En la ciudad vieja queda resumida la azarosa historia de Cáceres: el basamento romano, la muralla almohade, las torres de los siglos XII al XV, la ermita del XVIII, el ayuntamiento del XIX…Un mix extraño que, sin embargo, resulta aparentemente uniformado. Nada sorprende más que la armonía de este conjunto, algo extraordinario si tenemos en cuenta la diferencia de edad de los monumentos y la disparidad de los estilos: desde el románico hasta el barroco, desde el renacimiento hasta el gótico.
Historias de sangre y orgullo
Pero el casco histórico es mucho más que un recinto de piedras dormidas. En cada uno de sus rincones asoma una historia fascinante. Como la que comienza en las escalinatas que desde la Plaza Mayor presiden su puerta de entrada atravesando el Arco de la Estrella.
Fue aquí donde Isabel de Castilla, en 1477, juró los fueros y privilegios de la ciudad, eso sí, después de aniquilar todas sus posibles defensas.

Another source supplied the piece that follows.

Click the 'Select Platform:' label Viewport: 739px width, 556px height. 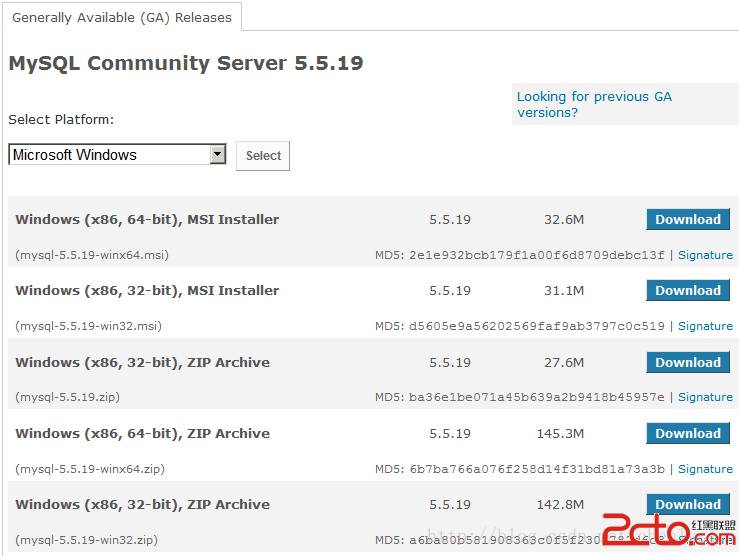click(x=61, y=120)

La reina ordenó que todas las torres fueran desmochadas, un adjetivo en desuso que, sin embargo, los cacereños conocen bien. La medida, cargada de venganza, consistía en eliminar las almenas. ¿Y el motivo? Subrayar el poder de la Corona para aquellas familias nobles que habían apoyado a su rival, Juana la Beltraneja, en la sucesión del trono. Esto explica que los torreones de Cáceres carezcan de su parte superior. La ordenanza real tan sólo contempló una excepción: la conocida como Casa de las Cigüeñas, cuya torre despunta sobre los tejados como premio a la que fuera su única lealtad.
Rastro árabe
A la cultura musulmana se debe el ingenio del aljibe que, almacenando la lluvia, logró abastecer de agua a esta población que carecía de río. Hoy su visita en el actual Museo de Cáceres (dentro del Palacio de las Veletas), es un hito de la ciudad.
Pero aunque la capital cacereña mantiene algunas huellas clásicas, y aunque fue después revitalizada por los árabes en los albores de la Edad Media, es después de la conquista americana cuando alcanza su mayor esplendor. La ciudad monumental que hoy conocemos comienza a forjarse al calor de las familias nobles que levantaron ostentosas mansiones en busca de influencia y poder.
Allende los mares
De la riqueza que vino del Nuevo Mundo también quedaron varios reclamos. Cuesta encontrar uno de ellos, pero si se mira bien saldremos pronto de dudas: en la fachada del renacentista Palacio Episcopal figuran unos medallones con una princesa azteca y un indio araucano. Sin embargo, es el Palacio de los Toledo-Moctezuma el que mejor da cuenta del mestizaje que llegó tras el descubrimiento. La casa perteneció a Isabel, la hija del mismísimo Moctezuma II, casada con un noble cacereño que había ido a hacer las Américas.
La noche mágica
El casco histórico de Cáceres se cuenta entre los mejor conservados del mundo. Y su centro neurálgico, la Plaza Mayor, el lugar donde todo pasa desde tiempo inmemorial. Fue punto de encuentro de vociferantes mercaderes, centro de reunión del pueblo, foco de celebración de torneos y corridas de toros. Hoy sus soportales, como en los orígenes, no sólo cobijan tiendas, talleres de artesanía, bodegas y restaurantes, sino que también son testigos del trasiego de gente al caer la animada tarde.
Comienza entonces el momento con mayor embrujo la ciudad. Nada hay comparable a un paseo por la parte vieja bajo la luz temblorosa de los faroles. Los adarves en penumbra y las calles desiertas configuran un peculiar mosaico de sombras donde las piedras, más que nunca, continúan contando historias.